2018年2月5日の宮島第9レースでは、出走した6人の選手が全て即日帰郷となる事態が起きたことが有名だ。

即日帰郷の命令が原因は?

クエスチョンマーク

即日帰郷の命令が出る原因は、

  • 前検で不合格
  • 非常識なフライング
  • スタート事故
  • 失格行為

の4つが挙げられる。

ただし、公共交通機関の遅れなど、選手に責任がない場合は即日帰郷の命令が出ないこともある。

前検で不合格

時計

節の開催初日前日の前検で、

  • 規定値以上の体調不良
  • 選手登録表を自宅に忘れた
  • 集合時刻に遅れた(遅参)

などのことが起こった場合、選手に即日帰郷の命令が下る。

特に、「遅参」は重大な過失として一定期間の出場停止と、1年間のSG・プレミアムG1への出走禁止が命じられる。

実際に、2014年に「古賀繁輝」選手が遅参したことによって「SGボートレースクラシック」への出場権を失ったことがある。

非常識なフライング

非常識なフライング

非常識なフライングとは、スタートタイミングよりも0.05秒以上早いタイミングでスタートラインを通過してしまうことだ。

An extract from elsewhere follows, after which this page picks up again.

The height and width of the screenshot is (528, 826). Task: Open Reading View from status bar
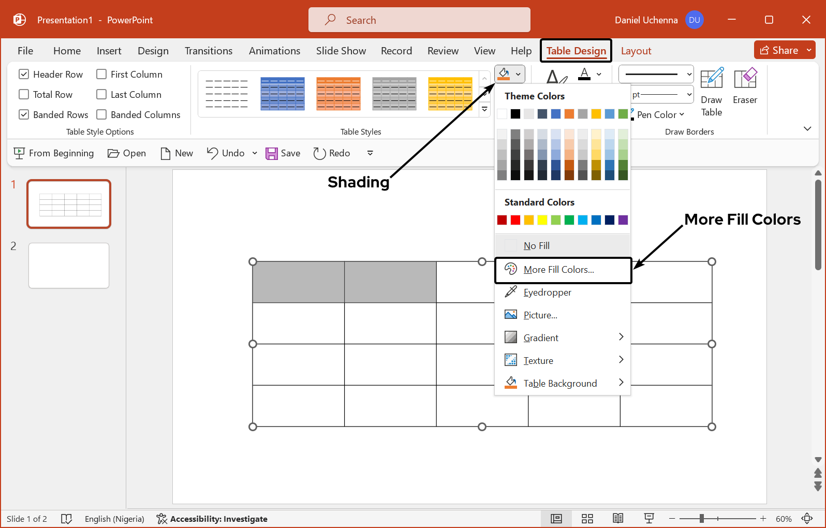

1回でも非常識なフライングをしてしまった場合、すぐに即日帰郷の命令が下される。

非常識なフライングは、他の艇のスタートタイミングを大きく乱してしまう可能性があるため、厳しい罰則となっている。

スタート事故

競艇のフライング

スタート事故とは、「フライング」「出遅れ」の2つのスタートの失敗をまとめた呼び方だ。

同じ節の間に「フライングを2回」または「出遅れを2回」してしまうと、即日帰郷の命令が下される。

実は、即日帰郷の原因として一番多いのは、フライングを同じ節の間に2回してしまうことだ。

失格行為

転覆

失格行為とは、周回方向、周回の誤認、タイムオーバー、危険な転舵、緊急避譲義務違反、転覆、沈没、落水などが挙げられる。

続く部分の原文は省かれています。